A: Everyone agrees that Vladimir Putin is by far the best leader Russia has had since 1917, but he is not the Anointed Tsar, he is at best the politician who, God willing, is preparing the way for the restoration of a legitimate Tsar. But he is not the Tsar himself, only a forerunner. And only an Anointed Tsar is prayed for by name at the liturgy. To pray for a secular leader at the liturgy by name is a form of nationalism, however positive the underlying motivation. Worse than that, in a multinational Church, I think with 62 nationalities in all, you do not offer public prayers for the leader of only one nationality. That would be divisive. If some wish to pray for ‘Vladimir’ in their personal prayers, that is fine, but at the liturgy, in public prayer, we pray only for the authorities in general.

Q: How can such nationalism be overcome?

A: In order to overcome such nationalism we must develop the awareness of what the word ‘Rus’ means.

Q: And what does ‘Rus’ mean?

A: Our Patriarch is called Patriarch of ‘All Rus’, that is, of All the Russias.
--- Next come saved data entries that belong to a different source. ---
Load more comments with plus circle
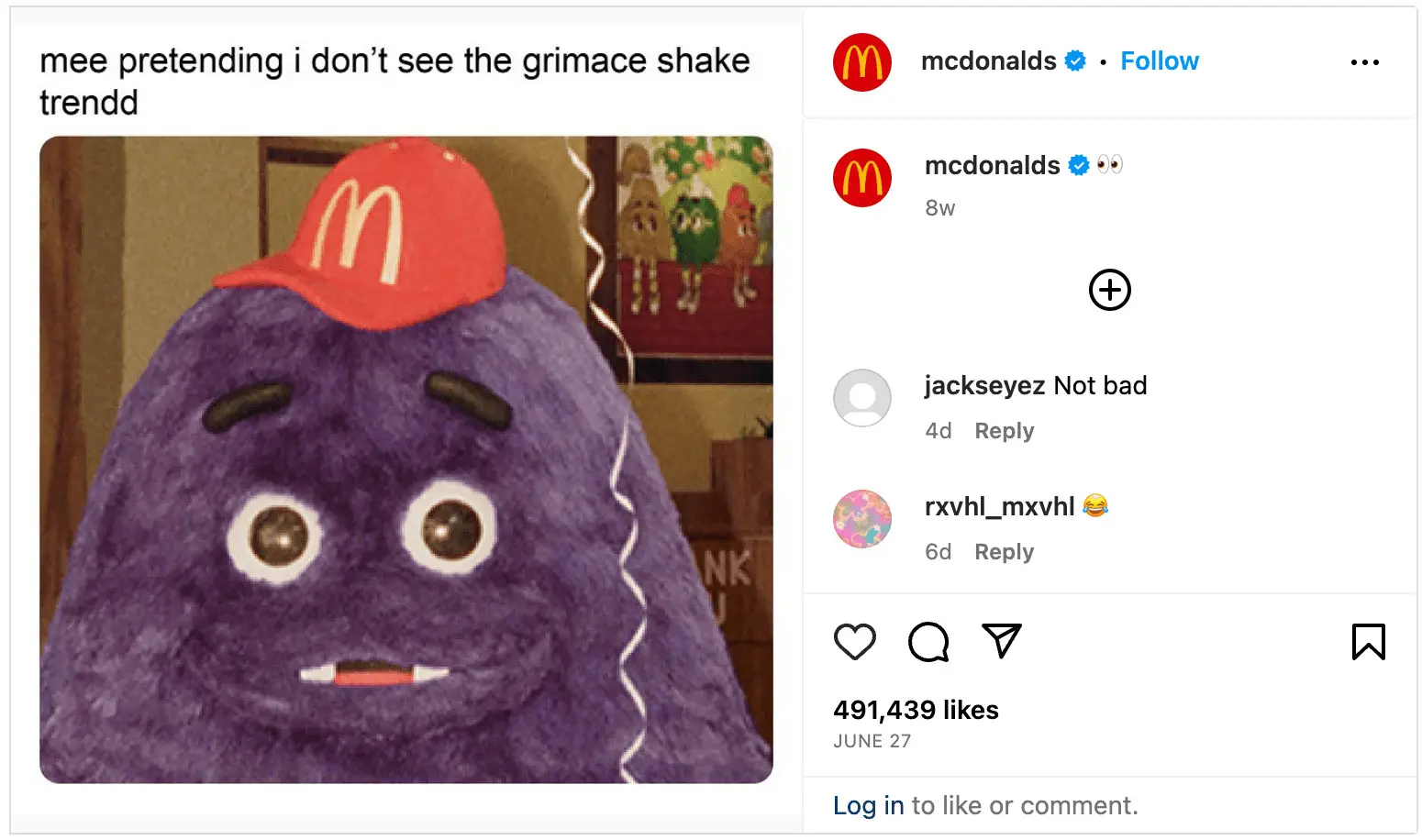This screenshot has height=840, width=1422. pyautogui.click(x=1109, y=290)
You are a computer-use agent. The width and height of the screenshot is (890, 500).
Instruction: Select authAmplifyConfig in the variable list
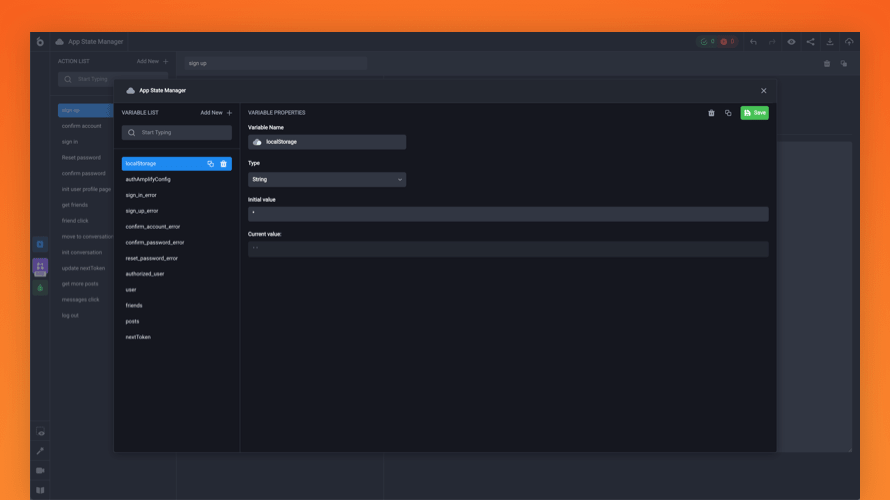(x=148, y=179)
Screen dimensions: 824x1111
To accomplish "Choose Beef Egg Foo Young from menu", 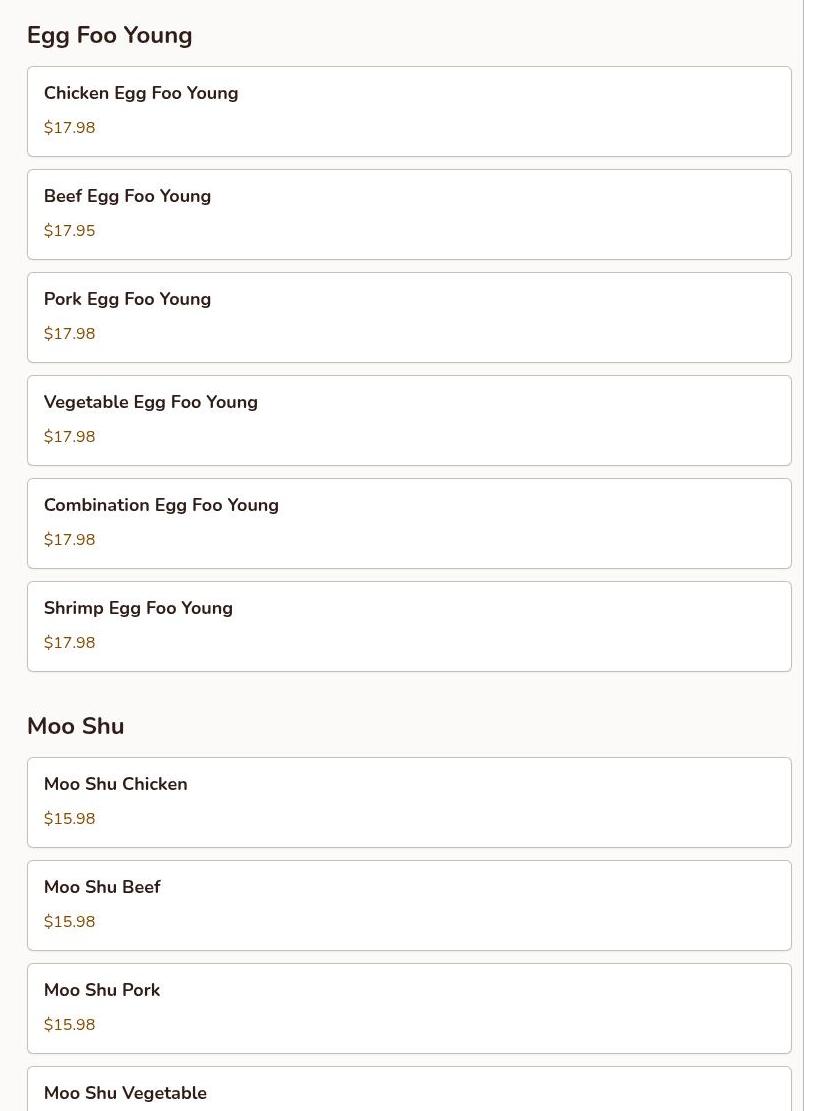I will pos(127,196).
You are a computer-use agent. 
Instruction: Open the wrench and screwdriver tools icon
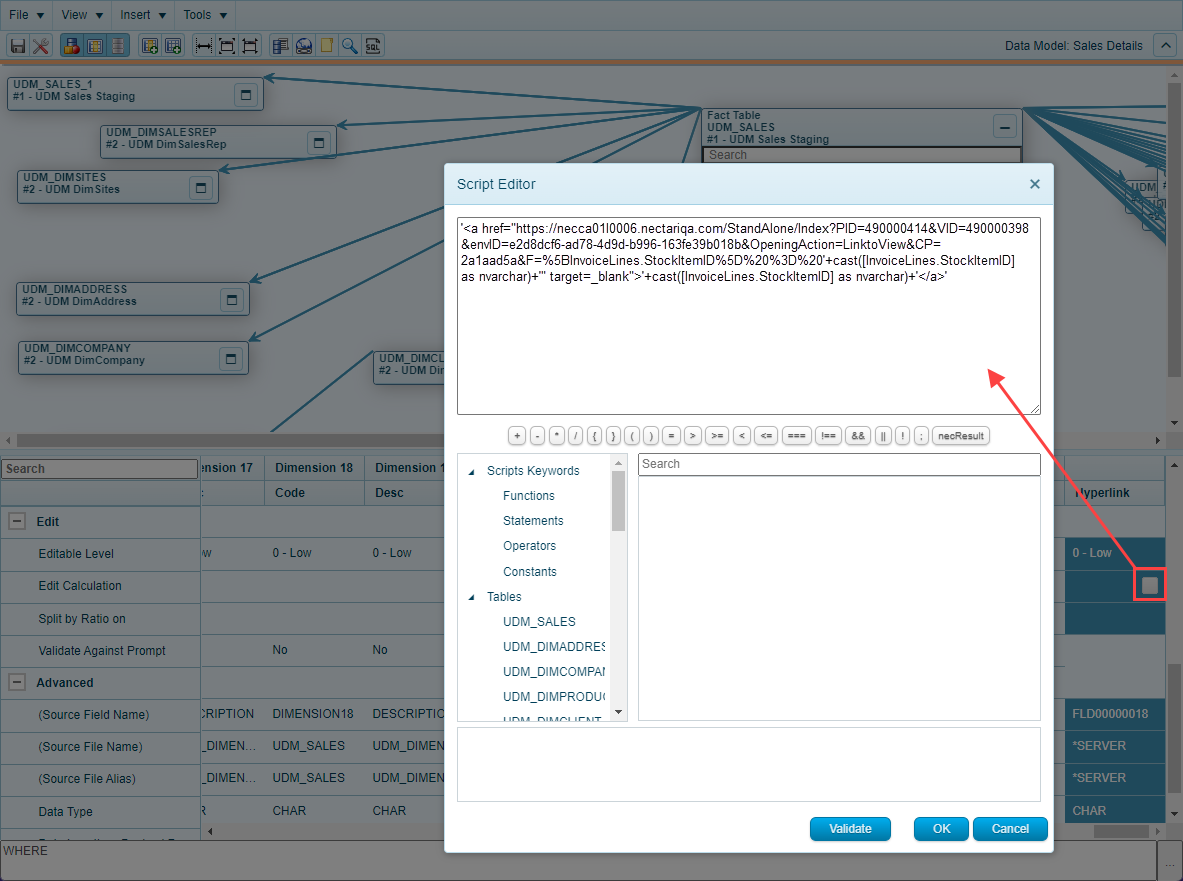(40, 46)
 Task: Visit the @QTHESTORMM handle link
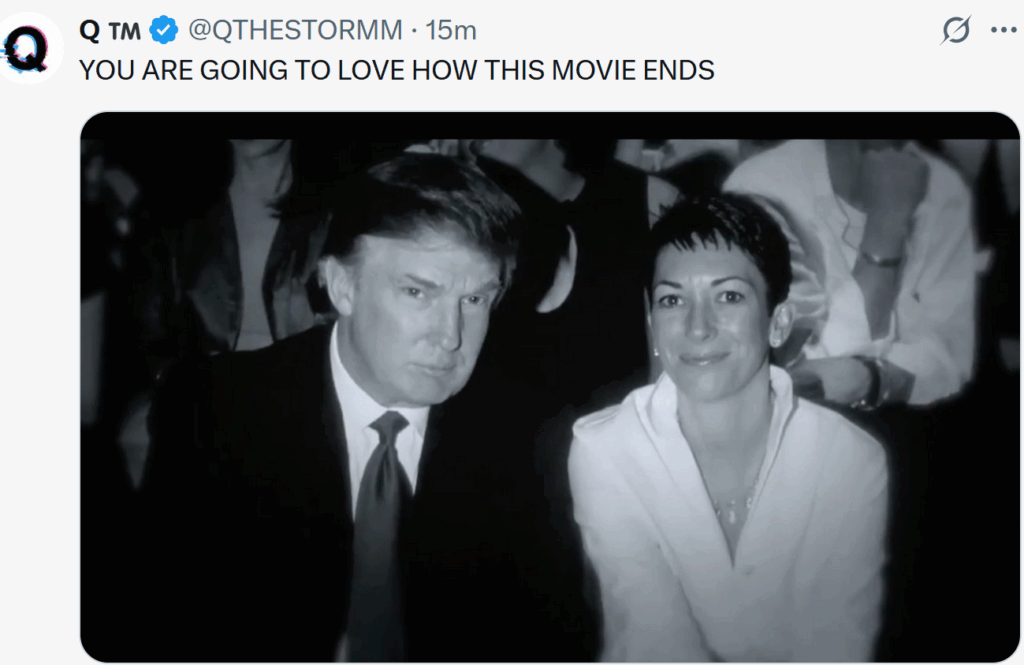point(295,30)
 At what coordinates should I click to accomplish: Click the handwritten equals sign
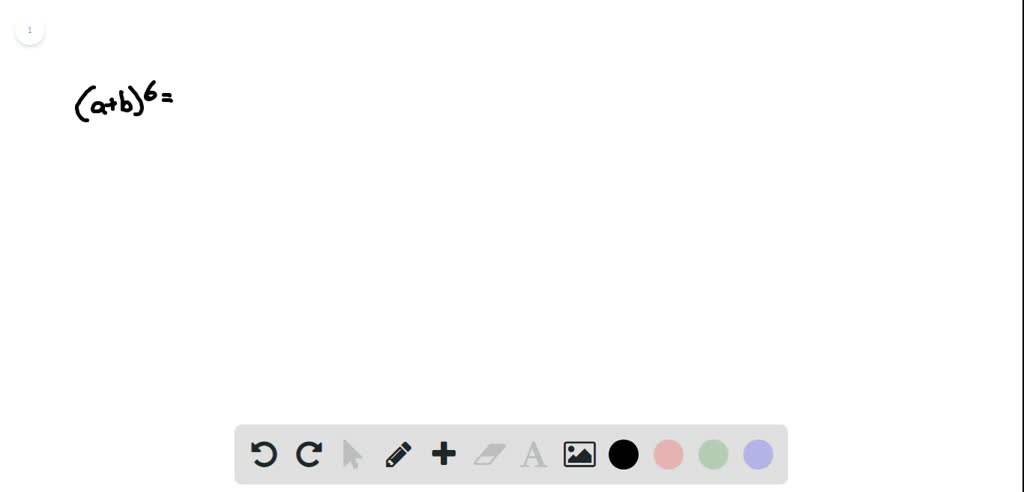point(167,98)
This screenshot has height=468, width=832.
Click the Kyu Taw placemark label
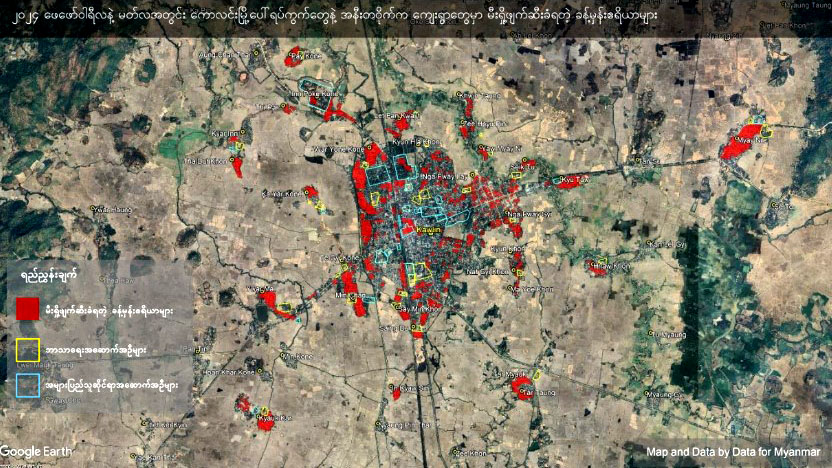(x=575, y=180)
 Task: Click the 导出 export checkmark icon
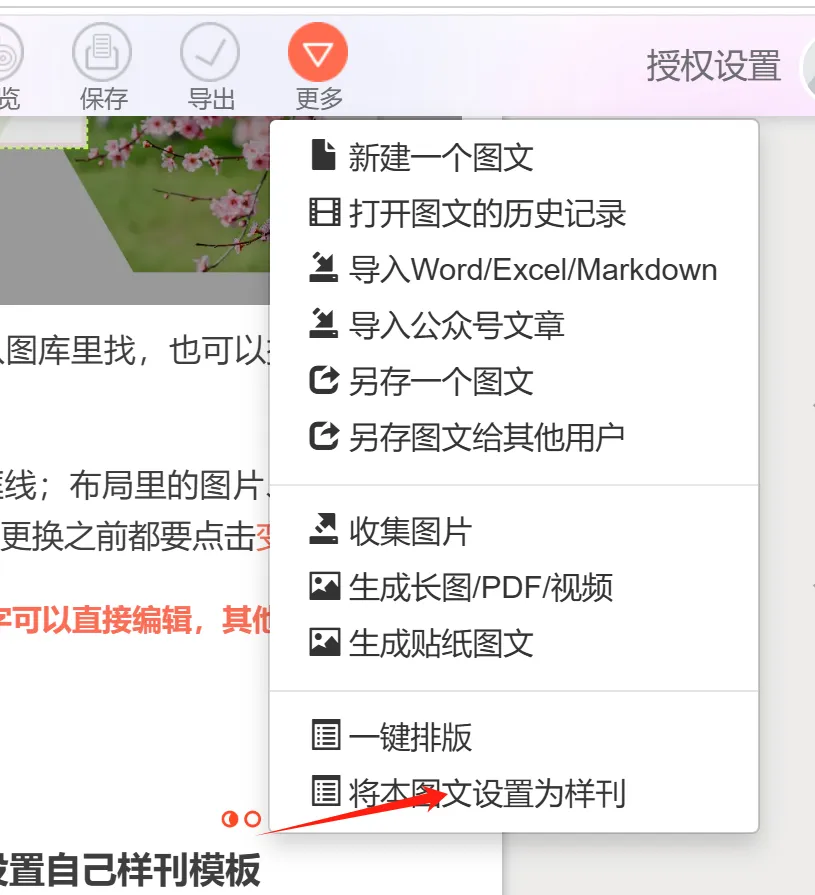[210, 52]
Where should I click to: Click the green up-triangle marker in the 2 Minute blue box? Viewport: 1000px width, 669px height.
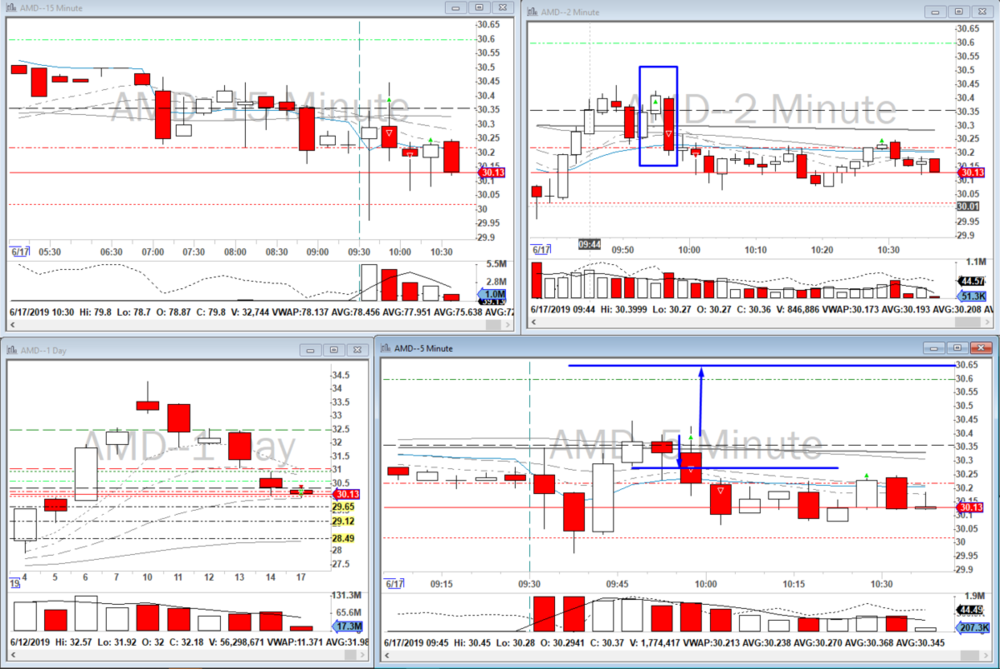point(655,102)
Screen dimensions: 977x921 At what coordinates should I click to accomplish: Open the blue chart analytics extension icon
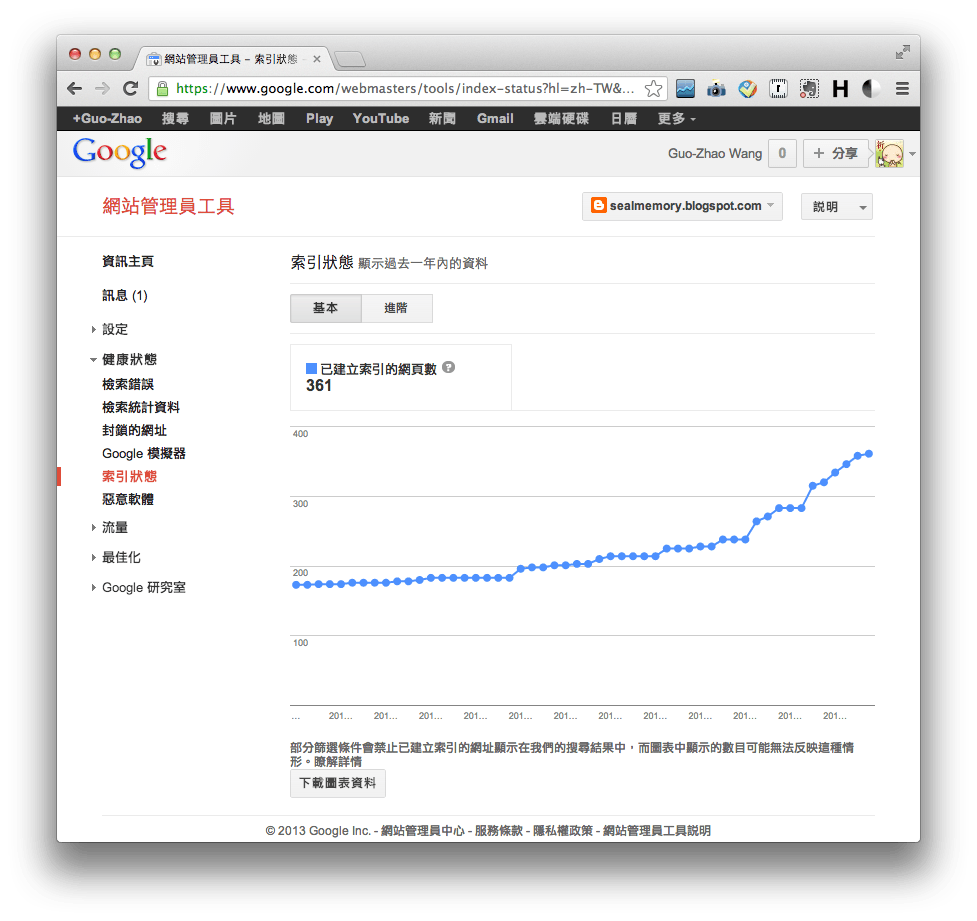pos(685,88)
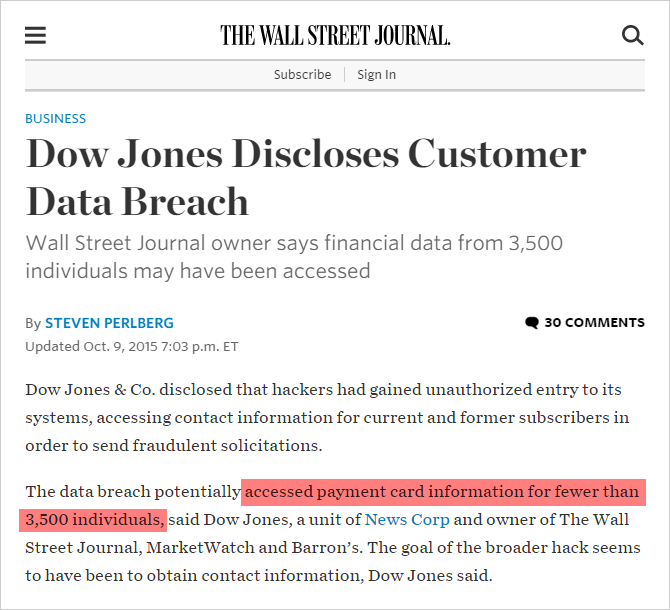Viewport: 670px width, 610px height.
Task: Open the hamburger navigation menu
Action: tap(35, 35)
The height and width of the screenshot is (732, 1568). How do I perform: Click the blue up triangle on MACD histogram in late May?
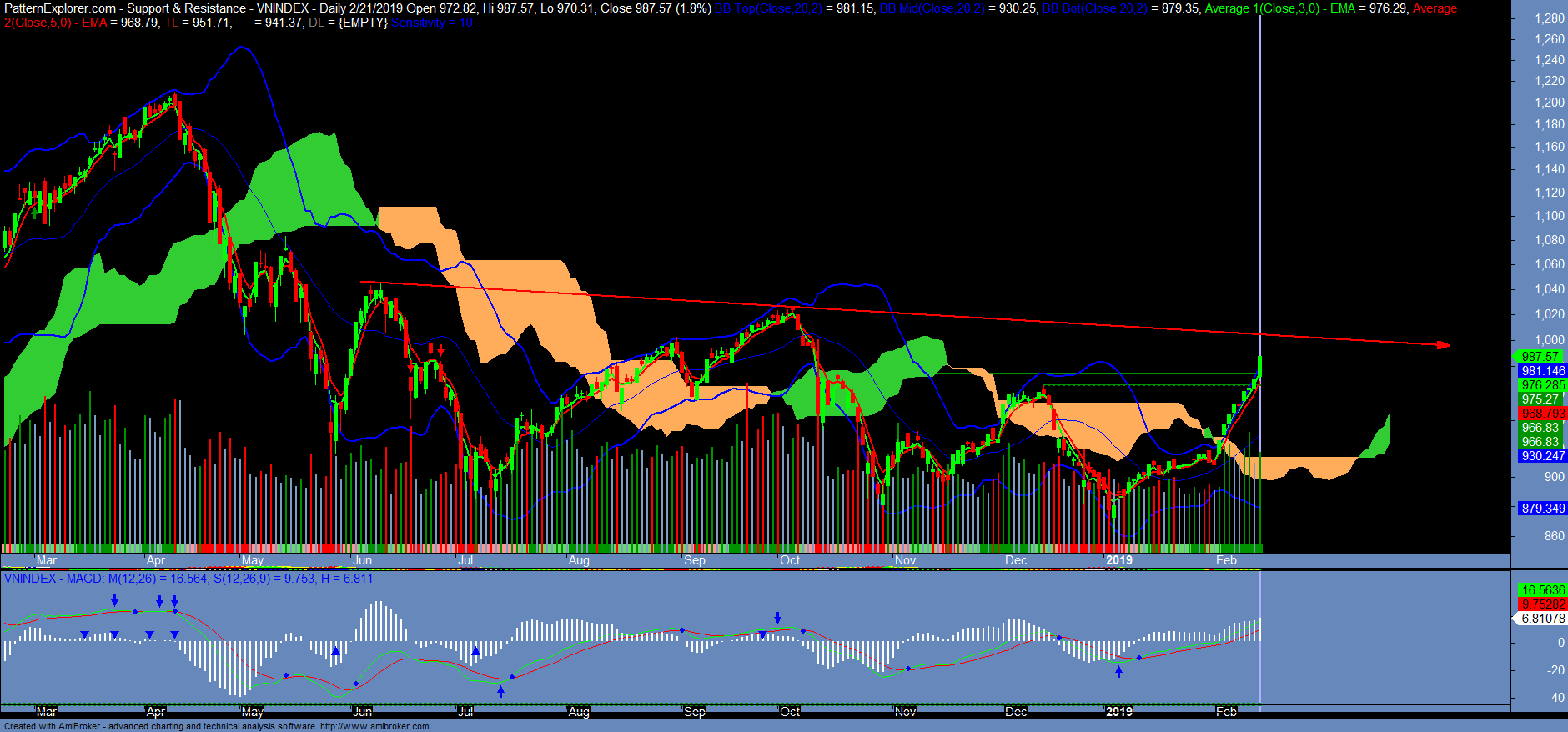[x=335, y=651]
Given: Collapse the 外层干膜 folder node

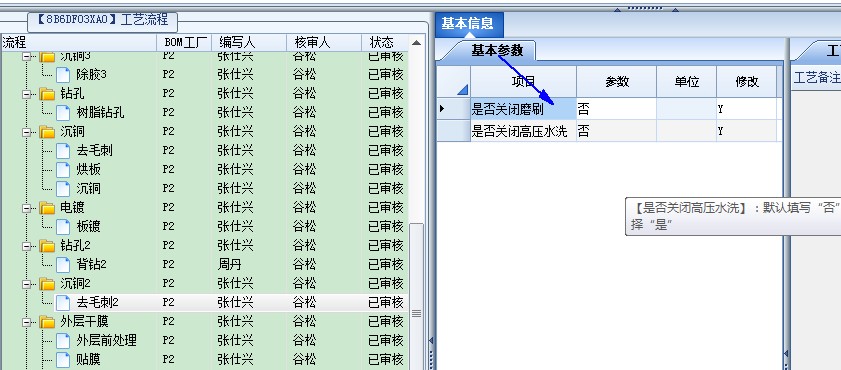Looking at the screenshot, I should tap(26, 322).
And ‘Rus’, as in ‘Holy Rus’, the phrase which expresses the Church’s ideal, means multinational, for it includes all the dozens of different races who confess the uncompromised Russian Orthodox Faith, not just Russians. The enemies of the Church, whether nominal, nationalistic Orthodox or Western heterodox – and both groups are actually enemies of the Church – are terrified of a Church which is multinational and uncompromised. Because their souls are narrow, both suffer from the same narrow, reductionist nationalism.

Q: If the Russian Church is at the moment unable to do anything in the Diaspora, then why, if the other conditions were met, could the Patriarchate of Constantinople not provide autocephaly for the Diaspora and found new Local Churches in, say, Western Europe, Australasia, North America and Latin America?

A: Now you are out of the frying pan and into the fire. First of all, unlike the Russian Church, the Patriarchate of Constantinople has never freely given any people autocephaly; Greek imperialism is a great hindrance here. Secondly, that Patriarchate is not only enslaved by US politics – since 1948 its Patriarchs have been nominated by the CIA – but it is also very nationalistic. Hellenism is stronger than Christianity. I can name three Greek priests in England who have in the last 15 months refused to baptize unbaptized English people into the Patriarchate of Constantinople for the simple reason that they ‘are not Greek’. So I baptized them in their place. Such clergy see the Church as a mere Greek club. This is characteristic in general. Whatever you say about Russians, they are not as nationalistic as this. I will always remember attending the Greek Cathedral in Paris on a Sunday, now 35 years ago; the Liturgy was stopped because the Greek ambassador entered – late. This is highly symbolic. A representative of the Greek State was considered to be more important than Christ.

Q: What is nationalism, spiritually?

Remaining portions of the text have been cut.